Kushite King of Meroë
- Reign: 5th century BC
- Predecessor: Talakhamani
- Successor: Baskakeren
- Royal titulary

Horus name
| Khanakht Khaemwaset ("Mighty Bull appearing in Thebes"); Mortuary name (?) Hortawy |

Nebty name
| ttawyneb ("Seizer of every land"); Mortuary name (?) Merymaat |

Golden Horus
| Uafkhesutneb(ut) ("Subduer of every land"); Mortuary name (?) Irymaat |

Prenomen
| Neferibre ("Re is one whose heart is beautiful") |

Nomen
Amanineteyerike ( 'rk-Imn-nwty) ("Begotten of Amun of No(=Thebes)")
| G39 / N5 |  |  |
- Father: Malewiebamani
- Burial: Pyramid at Nuri (Nuri 12)

= Amanineteyerike =

5th-century BCE Kushite King of Meroe

Amanineteyerike (Amanneteyerike, Aman-nete-yerike, Irike-Amannote) was a Kushite King of Meroë. His reign is dated to the end of the 5th century BCE.

Amanineteyerike took on a full set of titles based on those of the Egyptian Pharaohs.

Amanineteyerike was the son of King Malewiebamani, and brother of Baskakeren. His predecessor Talakhamani was either an older brother or an uncle. He was buried at the royal cemetery in Nuri (Nuri 12).

The earliest occurrence of the name Meroe so far found was on the stele of Amanineteyerike.

Collected material =
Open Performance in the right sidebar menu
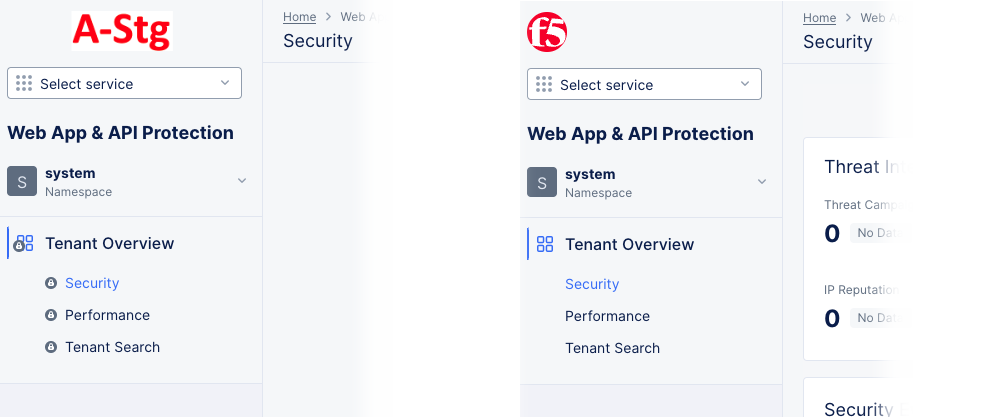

Problems and tasks =
1 - List the headings under the royal titulary in the Amanineteyerike text.
2 - From the Amanineteyerike text, extract the stretch from "Golden Horus" through "at Nuri (Nuri 12)", copied word for word.

Per-task outputs =
1 -
Horus name
Nebty name
Golden Horus
Prenomen
Nomen

2 -
Golden Horus
| Uafkhesutneb(ut) ("Subduer of every land"); Mortuary name (?) Irymaat |

Prenomen
| Neferibre ("Re is one whose heart is beautiful") |

Nomen
Amanineteyerike ( 'rk-Imn-nwty) ("Begotten of Amun of No(=Thebes)")
| G39 / N5 |  |  |
- Father: Malewiebamani
- Burial: Pyramid at Nuri (Nuri 12)